### REQUIRED ACTION A
Please transcribe the Inception review, starting with "Newsweek.com: Why is" and going on through "of their clients.".
### REQUIRED ACTION B
Pick up the Inception review after its final sentence and keep writing it.

### PAGE EXTRACT
•••
In its sheer enormity, it's every inch a blockbuster, but in the good sense of the word: with awesomeness, ambition and scope. The cinematography, production design, effects, editing, score, everything down the line — all superb. But unlike so many summer movies assigned that tag, "Inception" is no mindless thrill ride. It'll make you work, but that's part of what's so thrilling about it. With its complicated concepts about dreams within dreams, layers of consciousness and methods of manipulation, "Inception" might make you want to stop a few times just to get your bearings.

The juggernaut of Nolan's storytelling momentum, however, keeps pounding away.

Newsweek.com: Why is DiCaprio playing such angry roles?

Even from the very beginning, you may feel a bit off-balance, with Nolan jumping around in time before dropping you into the middle of a tense conversation between Leonardo DiCaprio as dream thief Dom Cobb, Joseph Gordon-Levitt as his right-hand man, Arthur, and Ken Watanabe as one of their clients.

That's part of the game, though: making us question what's reality and what's a product of sleep, right alongside the characters.

That experience in itself may sound a bit familiar, and "Inception" does feature glimmers of mind-trip movies like "The Matrix," "Eternal Sunshine of the Spotless Mind" and even a "Wizard of Oz" moment. At its core, it's actually a heist movie — the tried-and-true One Last Job, to be exact — but Nolan takes these elements and combines them in a way that is daringly, dazzlingly his own.

So ... where were we again? Ah yes, explaining what "Inception" is about.

Dream weaver
DiCaprio's Dom Cobb is an extractor, a sort of master thief who enters the mind while a person is dreaming to steal their secrets. Watanabe, as the powerful businessman Saito, hires Dom and his team for a different kind of crime: sneak into the subconscious of a competitor (Cillian Murphy) and implant an idea that will ruin his empire. In return, Saito will help Dom clear his name for a crime he didn't commit, one that's torn him from his wife and two young children and forced him to go on the run.

And so, as in any classic caper, "Inception" provides the anticipation of watching Dom assemble his crew and map out his scheme, with each person performing a specific function. While Dom is the big-picture guy, Arthur handles the details. Eames (the hugely charismatic Tom Hardy from "Bronson") is the forger — someone who can assume another identity to control the dreamer. Yusuf (Dileep Rao) is the chemist whose concoction allows them all to turn on, tune in and drop out together.
•••
### INFORMATION SHOWN
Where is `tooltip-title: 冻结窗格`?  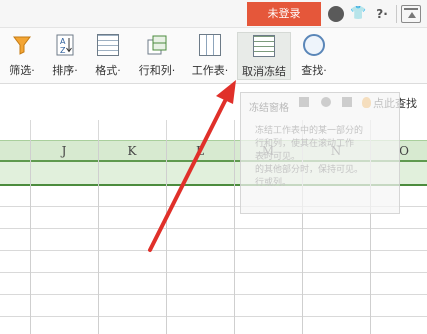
•••
### REPLY A
Newsweek.com: Why is DiCaprio playing such angry roles?

Even from the very beginning, you may feel a bit off-balance, with Nolan jumping around in time before dropping you into the middle of a tense conversation between Leonardo DiCaprio as dream thief Dom Cobb, Joseph Gordon-Levitt as his right-hand man, Arthur, and Ken Watanabe as one of their clients.

### REPLY B
In Tech & Science: The real science of dream research

Ariadne (Ellen Page, showing an appealingly low-key intelligence) is the architect, the one who builds the maze-like structure of the dream. Since she's the newcomer, she also serves as our guide in this brave new world. And her name, like that of several characters, couldn't have been a coincidence; in Greek mythology, Ariadne helps lead Theseus out of the labyrinth with a ball of red thread when he enters to slay the Minotaur. (Thanks, seventh-grade English class!)

But when they all fall asleep and dream together, both as practice and during the real deal, forces from their own subconscious states enter the picture — namely Dom's wife, Mal (Marion Cotillard), someone else whose name offers a clue. Here's where DiCaprio infuses the character with vulnerability to complement his drive. Wistful memories of their relationship provide the necessary heart to balance out the intense braininess of the picture, some softness to lighten the substantial heft of the machinery.

And what a machine it is. You've seen the big set pieces countless times in the commercials: a freight train plowing through downtown traffic, DiCaprio and Page sitting calmly in a cafe surrounded by explosions, Paris folding over on top of itself, Gordon-Levitt floating through a hotel corridor. You haven't seen anything until you've seen them on the big screen. They're enormous yet intricately detailed, tactile while at the same time ... well, dreamlike.

It's all part of one of the year's best films, one that will surely get even better upon repeated viewings.